Оба примера иллюстрируют целеполагающую, регулирующую роль ментальной деятельности в планировании, управлении и оценке наших действий и содержат описания глобальных и сиюминутных намерений, планов, целей, мотивов и причин для действия. Блифил упражняет свой ум, планируя, что он сделает с богатством Олверти. Ментальная деятельность Эммы относится по большей части к тому, как управлять отношениями с другими людьми. Нарратор в «Эмме» репрезентирует взаимосвязь причин и мотивов, обуславливающих это стремление управлять, с большой тонкостью и мастерством. Я проанализирую эту репрезентацию каузальных связей несколько более подробно, поскольку это пример той типичной передачи внутренних состояний, которая не была предметом изучения категориально-речевой нарратологии, но которая при этом дает много информации о фикциональной ментальной деятельности. Эта информация становится отчетливо зримой в пределах парадигмы, которую я отстаиваю.
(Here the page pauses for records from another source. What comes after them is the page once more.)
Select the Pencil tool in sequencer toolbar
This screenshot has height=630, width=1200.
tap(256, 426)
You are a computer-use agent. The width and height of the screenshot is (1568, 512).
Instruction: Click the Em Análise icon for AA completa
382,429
(a) Всего в двадцати трех словах в оригинале нарратор упоминает четыре внутренних состояния: веселье и беспечность, избыток чувств, ощущение меньшего счастья, чем хотелось бы, и ожидание счастья. Два текущих состояния (веселье и беспечность; ощущение меньшего счастья) сравниваются с двумя другими. Одно из них противоречит фактам (избыток чувств), а другое относится к прошлому (ожидание счастья). Тому, что Эмма весела и беззаботна, дается объяснение, противоречащее фактам, или объяснение через отрицание — это не было связано с избытком чувств. Затем степень ее ощущения счастья определяется отсылкой к прошлому, так как оно меньше, чем она ожидала. Кроме того, устанавливается причинно-следственная взаимосвязь между двумя текущими состояниями. Она весела и беспечна, потому что она испытывает меньшее счастье, чем ожидалось в прошлом. На первый взгляд, это парадокс; он разъясняется во фразе (d).
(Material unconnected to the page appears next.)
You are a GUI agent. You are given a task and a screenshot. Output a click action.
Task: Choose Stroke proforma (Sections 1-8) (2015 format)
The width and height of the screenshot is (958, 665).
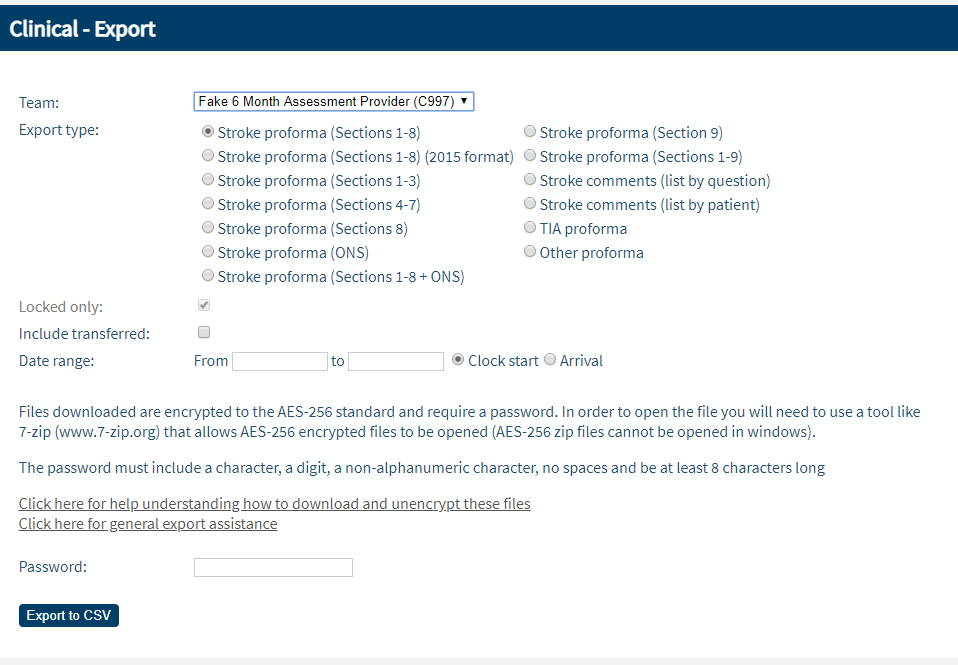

(b) «Индикативным описанием» может быть названа такая характеристика действий, которая, как представляется, указывает на сопутствующее внутреннее состояние. (b) — это индикативное описание, так как оно относится к поведению, смеху, что обычно указывает на веселое настроение. Однако важной функцией индикативного описания является то, что оно может неточно указывать на фактическое внутреннее состояние. Смех может быть порожден огорчением или язвительным настроем. В этом контексте смех довольно сложное явление. Кажется, что это реальный смех, но амбивалентного, горько-сладкого свойства, которое соответствует парадоксальной природе мыслительных процессов героини.

(c) Это внутреннее состояние, разочарование, снова имеет причинно-следственную функцию: оно выступает причиной или объяснением смеха и является еще одним очевидным парадоксом. Упоминание чувства разочарования здесь усиливает проблему обманутых ожиданий, которые были описаны в (a).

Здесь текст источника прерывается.